Februrary is both Black History Month which includes the CIAA Basketball Tournament. Scholar Raja Malikah R., PHD takes a look back at the previous instance of Baltimore as a pit stop for the CIAA Tournament.
The CIAA Basketball Tournament returns to Baltimore, Maryland, where the Panthers of Virginia Union University defeated the Bulls of Johnson C. Smith University by a score of 83 to 81 to win the seventh annual championship 70 years ago. “For the first time in the history of the event, Baltimore will play host,” announced the Chicago Defender in 1952. After six successful years in the nation’s capital, the CIAA and its tournament committee relocated the postseason championship to Charm City that season.
Outside of Washington D.C., Baltimore was among the only cities below the Mason-Dixon line, and during the days of segregation, with the facilities and resources to accommodate African Americans and CIAA tournament goers.
During the 1952 postseason, most of the tournament’s excitement and news centered on location, place, and space. The enthusiasm centered not only on Baltimore, but also on the campus of Morgan State University. It was the first time that the championships were held on an HBCU campus and inside a Black college gymnasium—the then “new million-dollar Edward P. Hurt Gymnasium.”
Among the reasons for relocation was to acknowledge the growth of CIAA basketball, by hosting the 1952 tournament inside Hurt Gymnasium as part of its official dedication and opening ceremonies that year. With a seating capacity of 2,200, the gym honored “Morgan’s outstanding and veteran coach of football and track.” According to Virginia State University educator James A. Moore, it represented “a monument to a man” and was erected to “live as long as he lives, and as long as many of us here.”
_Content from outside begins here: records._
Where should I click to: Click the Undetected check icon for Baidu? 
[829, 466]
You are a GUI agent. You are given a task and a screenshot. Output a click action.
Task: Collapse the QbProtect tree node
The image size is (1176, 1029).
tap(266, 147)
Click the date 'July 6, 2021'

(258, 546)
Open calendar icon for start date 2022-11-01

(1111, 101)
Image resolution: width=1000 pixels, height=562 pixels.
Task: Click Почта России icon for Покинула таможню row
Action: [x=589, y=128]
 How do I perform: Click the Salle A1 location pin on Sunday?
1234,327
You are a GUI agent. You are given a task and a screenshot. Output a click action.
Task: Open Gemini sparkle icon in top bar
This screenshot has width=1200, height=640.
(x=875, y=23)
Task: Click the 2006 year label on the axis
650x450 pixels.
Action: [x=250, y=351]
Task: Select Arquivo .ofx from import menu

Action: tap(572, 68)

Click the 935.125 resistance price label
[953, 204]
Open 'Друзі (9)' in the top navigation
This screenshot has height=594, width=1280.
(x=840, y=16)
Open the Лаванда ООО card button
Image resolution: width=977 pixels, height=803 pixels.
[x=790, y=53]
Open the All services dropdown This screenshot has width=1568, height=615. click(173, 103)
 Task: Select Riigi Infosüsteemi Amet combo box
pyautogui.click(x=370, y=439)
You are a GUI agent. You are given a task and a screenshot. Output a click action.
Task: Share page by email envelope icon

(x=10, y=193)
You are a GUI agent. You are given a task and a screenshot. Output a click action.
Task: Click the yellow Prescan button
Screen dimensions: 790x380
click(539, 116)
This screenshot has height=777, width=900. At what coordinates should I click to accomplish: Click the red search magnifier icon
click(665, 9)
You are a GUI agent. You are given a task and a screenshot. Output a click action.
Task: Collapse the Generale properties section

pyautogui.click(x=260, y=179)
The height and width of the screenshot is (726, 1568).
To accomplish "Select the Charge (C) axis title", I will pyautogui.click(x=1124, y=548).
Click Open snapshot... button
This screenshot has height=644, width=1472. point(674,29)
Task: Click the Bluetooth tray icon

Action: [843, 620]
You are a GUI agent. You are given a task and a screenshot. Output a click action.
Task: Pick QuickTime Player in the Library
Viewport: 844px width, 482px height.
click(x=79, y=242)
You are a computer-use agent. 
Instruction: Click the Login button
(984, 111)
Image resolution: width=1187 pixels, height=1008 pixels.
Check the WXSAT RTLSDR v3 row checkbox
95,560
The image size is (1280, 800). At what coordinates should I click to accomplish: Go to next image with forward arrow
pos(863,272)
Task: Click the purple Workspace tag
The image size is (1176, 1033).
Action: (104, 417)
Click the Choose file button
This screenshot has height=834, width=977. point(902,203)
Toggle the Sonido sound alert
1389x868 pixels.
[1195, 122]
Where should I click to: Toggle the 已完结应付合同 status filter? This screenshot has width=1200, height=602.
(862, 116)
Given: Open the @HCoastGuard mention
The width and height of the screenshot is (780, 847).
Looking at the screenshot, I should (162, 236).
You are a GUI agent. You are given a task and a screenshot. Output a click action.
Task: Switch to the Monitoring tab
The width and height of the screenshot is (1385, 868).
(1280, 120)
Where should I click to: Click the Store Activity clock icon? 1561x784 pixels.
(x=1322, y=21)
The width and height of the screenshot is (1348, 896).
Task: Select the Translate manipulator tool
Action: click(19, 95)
Hurt Gymnasium was the physical manifestation of the racial and cultural power of Black college sports. It was a structure so profound that it scared Hurt “to death” when he walked into the house built and named in his honor.
The tournament lasted one year in Baltimore before moving to Durham, North Carolina to be closer to the CIAA institutions and fan base that existed at that time.
Though the CIAA tournament may not hold the same symbolisms and traditions of the past to the hundreds of thousands of people who attend the games and activities today, its value is undeniable and has become everything the tournament’s original founders—MSU’s Talmadge L. Hill, NCCU’s John B. McLendon, VSU/Hampton’s Harry R. Jefferson, and Howard’s John Burr—envisioned to be—an athletic and cultural institution.
The numbers are undeniable. Over 150,000 people travel annually for the CIAA Tournament. In the past 15 years, the tournament has generated $50 million per year for the city of Charlotte and Baltimore officials hope to generate the same economic success. The cities make money. But how does the CIAA compare?
The 2022 move to Baltimore exhibits a similar pattern to the tournament’s relocation 70 years ago. Like 1952 when the championship moved from the Washington Capitols’ Uline Arena to Hurt Gymnasium, this year’s tournament site is smaller than years’ past. Baltimore’s Royal Farms Arena seats up to 14,000 compared to the 20,200 seating capacity of the Spectrum Center in Charlotte.
Though the venue was smaller than previous years, the 1952 tournament in Baltimore at Morgan State allowed the CIAA to profit $1,273 compared to the $147 the Association deposited the year before. There was “overflow attendance” everyday and at every round of the tournament. As Talmadge Hill—the Father of the CIAA Basketball Tournament—recalled, Hurt Gymnasium was “taxed far beyond its limits.”
With a smaller venue comes an even greater chance for CIAA as an athletic conference to generate a larger profit from the 2022 CIAA Basketball Tournament once expenditures are paid, since most tournament goers attend the unofficial events outside of the arena anyway. The CIAA relies on ticket sales and a full arena for its true profits—the money needed to sustain the Association, its institutions, and athletic programs.
If history has its say—and it is Black History Month—and current predictions are correct, then the 2022 CIAA Basketball Tournament in Baltimore will find success and the Association as an athletic organization stands to gain because of the smaller venue. Where the tournament goes, so do the people with little thought about where the games are played.
The tournament has always been about more than the game and larger than any venue. For the hundreds of thousands of students, fans, and alumni who attend, the tournament is a basketball championship, a community gathering, a family reunion, and a homecoming all wrapped together. Whether it is 1952 or 2022, the CIAA Basketball Tournament is and will always be, in the words of the late-Elizabeth City State University coach Robert L. Vaughan, “a social event where they just happen to be playing basketball….You want to win the game, but you come back to see folks.”